A Assembleia Legislativa do Rio (Alerj) aprovou, nesta terça-feira (25), o projeto de lei que garante 60 dias extras de licença para servidores estaduais que tenham filhos com deficiência ou doença rara. A medida também prevê regras específicas para casos de nascimento prematuro e de internação hospitalar da mãe ou do recém-nascido.
A proposta é de autoria original do deputado Gustavo Tutuca (PL) e tramita na Casa desde 2017. Agora, deve receber a sanção ou veto do governador em exercício Ricardo Couto para entrar em vigor.
Licença extra de 60 dias poderá ser usufruída pela mãe ou pelo pai
O projeto estabelece um período adicional de 60 dias de licença, que poderá ser usufruído pela mãe ou pelo pai da criança nos casos de nascimento de bebê com deficiência ou doença rara. O benefício será concedido com remuneração integral.
Nos casos de nascimento prematuro associado à deficiência ou doença rara, também poderá ser acrescido à licença o período correspondente à diferença entre a idade gestacional do bebê no momento do parto e o período considerado como nascimento a termo. Para os efeitos da medida, será considerado prematuro o bebê nascido antes de 37 semanas de gestação.
Nessas situações, também serão considerados os dias de internação do recém-nascido após a alta da mãe, que poderão ser acrescentados ao período de descanso.
Internação da mãe ou do bebê por mais de duas semanas pode prorrogar licença
Quando houver internação hospitalar do recém-nascido ou da mãe por período superior a duas semanas, o início da licença à gestante será contado a partir da data da alta hospitalar do recém-nascido ou da mãe, considerando o que ocorrer por último. O benefício será prorrogado pelo período correspondente ao tempo de internação.

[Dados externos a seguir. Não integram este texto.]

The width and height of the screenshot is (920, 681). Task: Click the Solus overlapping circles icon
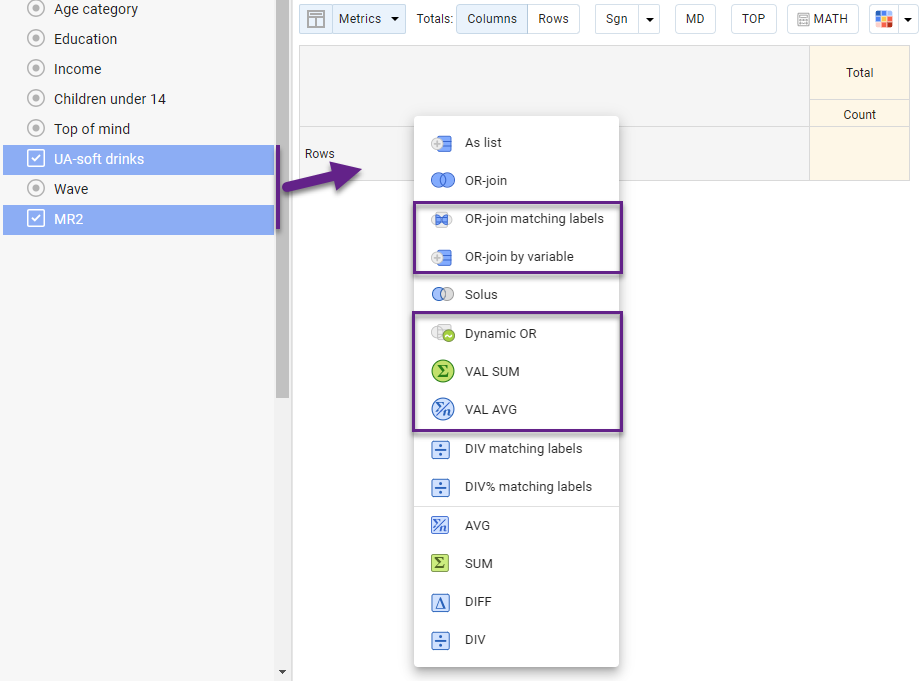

A regra também poderá ser aplicada à licença-paternidade, conforme o caso. Os benefícios serão concedidos com remuneração integral, nos termos da legislação vigente.
Laudo médico será exigido para comprovar condição
A comprovação das condições previstas no projeto deverá ser feita por meio de laudo médico emitido por profissional habilitado, conforme os critérios que serão definidos em regulamentação.
Caberá ao Poder Executivo regulamentar a lei e estabelecer os critérios e procedimentos para a concessão da licença, a forma de comprovação das condições e a possibilidade de aproveitamento do benefício por um ou ambos os genitores, conforme o caso.
A implementação das medidas deverá observar a disponibilidade orçamentária e financeira do estado.